When a fish is confronted by a predator it has limited choices. It can aggressively defend itself, engage in evasive behavior, or flee. A tarpon jumping out of water is a combination of the latter two choices. Jumping out of the water allows the tarpon to elude the predator, and then the tarpon may separate itself from
the predator enough to allow it to flee. There is a physical advantage to jumping out of the water. Water is 800 times more dense then air. Therefore, jumping out of the water affords the tarpon significantly more maneuverability.
There have been many observations of tarpon jumping out of the water when a large shark, such as a hammerhead, is chasing them. Why tarpon jump when hooked is still not clear. There must be some stress response caused by the pulling of the line that triggers the jumping behavior. The tarpon may be jumping to take advantage of the additional maneuverability from being airborne that assists with dislodging the hook.
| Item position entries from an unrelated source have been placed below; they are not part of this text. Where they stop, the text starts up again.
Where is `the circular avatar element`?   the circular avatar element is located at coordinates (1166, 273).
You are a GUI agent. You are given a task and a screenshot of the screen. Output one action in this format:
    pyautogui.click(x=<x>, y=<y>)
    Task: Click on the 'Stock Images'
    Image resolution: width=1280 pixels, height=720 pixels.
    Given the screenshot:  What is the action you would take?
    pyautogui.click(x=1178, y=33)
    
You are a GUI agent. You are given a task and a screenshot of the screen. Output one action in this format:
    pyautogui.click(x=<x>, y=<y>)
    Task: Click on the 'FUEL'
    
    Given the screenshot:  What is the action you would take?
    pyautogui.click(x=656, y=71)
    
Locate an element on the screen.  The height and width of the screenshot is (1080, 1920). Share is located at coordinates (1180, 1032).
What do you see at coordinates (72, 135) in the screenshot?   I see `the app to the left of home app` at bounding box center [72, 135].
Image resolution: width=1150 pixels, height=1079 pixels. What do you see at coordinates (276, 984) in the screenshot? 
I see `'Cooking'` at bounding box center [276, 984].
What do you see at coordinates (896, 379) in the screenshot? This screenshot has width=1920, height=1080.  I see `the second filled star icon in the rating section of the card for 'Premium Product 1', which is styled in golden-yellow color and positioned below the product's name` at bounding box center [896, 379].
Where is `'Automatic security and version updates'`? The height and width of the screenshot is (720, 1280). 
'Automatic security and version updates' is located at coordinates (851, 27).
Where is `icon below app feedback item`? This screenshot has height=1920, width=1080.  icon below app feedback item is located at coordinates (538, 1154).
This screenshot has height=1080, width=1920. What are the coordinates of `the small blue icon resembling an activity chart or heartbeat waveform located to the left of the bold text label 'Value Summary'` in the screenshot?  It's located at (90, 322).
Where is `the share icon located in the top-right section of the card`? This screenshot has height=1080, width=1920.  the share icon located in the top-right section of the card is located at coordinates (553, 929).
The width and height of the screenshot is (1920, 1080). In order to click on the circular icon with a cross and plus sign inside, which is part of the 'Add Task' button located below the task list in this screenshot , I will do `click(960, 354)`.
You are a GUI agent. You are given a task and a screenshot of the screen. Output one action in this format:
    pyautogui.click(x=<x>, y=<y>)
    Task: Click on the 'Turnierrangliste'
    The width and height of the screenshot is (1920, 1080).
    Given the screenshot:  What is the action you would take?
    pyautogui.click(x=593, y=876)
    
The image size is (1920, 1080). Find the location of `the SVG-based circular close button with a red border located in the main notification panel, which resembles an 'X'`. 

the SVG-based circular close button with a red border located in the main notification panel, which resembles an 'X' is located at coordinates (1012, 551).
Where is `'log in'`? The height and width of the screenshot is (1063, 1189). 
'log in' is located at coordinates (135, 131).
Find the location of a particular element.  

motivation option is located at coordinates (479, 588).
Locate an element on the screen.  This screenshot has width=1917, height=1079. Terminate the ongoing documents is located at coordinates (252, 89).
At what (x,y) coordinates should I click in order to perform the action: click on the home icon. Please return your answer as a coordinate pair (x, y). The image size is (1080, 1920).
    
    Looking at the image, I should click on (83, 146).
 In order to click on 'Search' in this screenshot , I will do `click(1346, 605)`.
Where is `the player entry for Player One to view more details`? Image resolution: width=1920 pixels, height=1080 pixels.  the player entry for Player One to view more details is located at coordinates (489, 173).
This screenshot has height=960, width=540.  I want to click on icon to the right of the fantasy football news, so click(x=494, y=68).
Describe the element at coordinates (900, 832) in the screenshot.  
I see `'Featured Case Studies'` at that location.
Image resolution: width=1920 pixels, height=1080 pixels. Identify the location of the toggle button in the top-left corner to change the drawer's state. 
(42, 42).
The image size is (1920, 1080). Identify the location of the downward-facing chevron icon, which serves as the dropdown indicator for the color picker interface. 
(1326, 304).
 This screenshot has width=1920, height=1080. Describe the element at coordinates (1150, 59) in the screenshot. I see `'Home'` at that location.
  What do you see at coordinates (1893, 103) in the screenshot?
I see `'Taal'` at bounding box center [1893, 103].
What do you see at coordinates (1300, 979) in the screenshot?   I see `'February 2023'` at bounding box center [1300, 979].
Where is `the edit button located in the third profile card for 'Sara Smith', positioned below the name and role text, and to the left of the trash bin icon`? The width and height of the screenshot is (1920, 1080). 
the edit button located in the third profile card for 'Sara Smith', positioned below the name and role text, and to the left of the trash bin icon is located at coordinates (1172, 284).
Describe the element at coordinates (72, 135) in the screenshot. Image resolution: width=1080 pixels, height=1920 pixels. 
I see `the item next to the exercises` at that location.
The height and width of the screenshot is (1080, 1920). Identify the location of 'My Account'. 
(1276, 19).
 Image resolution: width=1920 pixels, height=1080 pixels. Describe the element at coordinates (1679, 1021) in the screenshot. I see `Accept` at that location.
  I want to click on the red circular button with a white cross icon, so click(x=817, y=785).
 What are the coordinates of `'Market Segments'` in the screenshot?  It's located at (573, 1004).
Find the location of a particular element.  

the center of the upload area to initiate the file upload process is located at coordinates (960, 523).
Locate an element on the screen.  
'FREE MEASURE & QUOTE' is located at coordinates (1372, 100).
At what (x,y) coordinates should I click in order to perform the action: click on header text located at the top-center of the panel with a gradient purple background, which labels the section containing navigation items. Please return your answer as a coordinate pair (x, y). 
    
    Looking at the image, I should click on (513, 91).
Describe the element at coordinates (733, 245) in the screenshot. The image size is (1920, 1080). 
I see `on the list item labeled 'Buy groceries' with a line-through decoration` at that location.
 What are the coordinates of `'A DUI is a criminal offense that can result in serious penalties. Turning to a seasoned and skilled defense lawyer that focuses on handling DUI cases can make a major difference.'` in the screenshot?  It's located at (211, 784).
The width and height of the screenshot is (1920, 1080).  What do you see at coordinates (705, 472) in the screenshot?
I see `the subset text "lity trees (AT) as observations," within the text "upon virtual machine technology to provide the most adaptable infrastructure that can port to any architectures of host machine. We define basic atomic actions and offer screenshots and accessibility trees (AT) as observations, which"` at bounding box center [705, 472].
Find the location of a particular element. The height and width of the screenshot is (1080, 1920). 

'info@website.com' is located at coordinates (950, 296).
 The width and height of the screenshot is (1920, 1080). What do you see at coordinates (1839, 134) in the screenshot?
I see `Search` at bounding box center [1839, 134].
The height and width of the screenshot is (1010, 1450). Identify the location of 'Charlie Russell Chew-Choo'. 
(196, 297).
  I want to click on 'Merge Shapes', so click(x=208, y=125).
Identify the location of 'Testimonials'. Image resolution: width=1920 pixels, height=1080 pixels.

WHY DO TARPON FORM A DAISY CHAIN?
Tarpon are certainly not the only fish to daisy chain. Jacks and koi also daisy chain, and other species daisy chain as well. It’s still unclear why tarpon engage in this behavior. One hypothesis was that the behavior was related to spawning, such as courtship or pre-spawning behavior. However, this hypothesis was disproved because tarpon spawning occurs offshore, and the majority of observed tarpon daisy chains occur in nearshore waters. Also, in the late 1930s, scientist deployed plankton nets around daisy-chaining tarpon with the hope of capturing fertilized tarpon eggs. They were unsuccessful. To further debunk this hypothesis, juvenile tarpon have been observed forming daisy chains. Another possibility is that the daisy chain is a defensive behavior. It allows the tarpon to form a wall of flashing silvery scales, which makes it difficult for predators to single out a specific tarpon. Additionally, the circle allows tarpon to use their excellent eyesight along with their lateral line to continuously scan for predators in every direction. Predators will be quickly detected, and the predator’s element of surprise will be eliminated. There is anecdotal evidence to support this hypothesis. Captain Will Benson of Key West, Florida, has observed a string of migrating tarpon stop about 100 feet from his boat and start daisy chaining. The tarpon act as if they sense danger ahead, and they form a daisy chain for protection. In these cases, the tarpon frequently turn off the fly and refuse to eat. Will has also seen spooked tarpon swim over to join a daisy chain.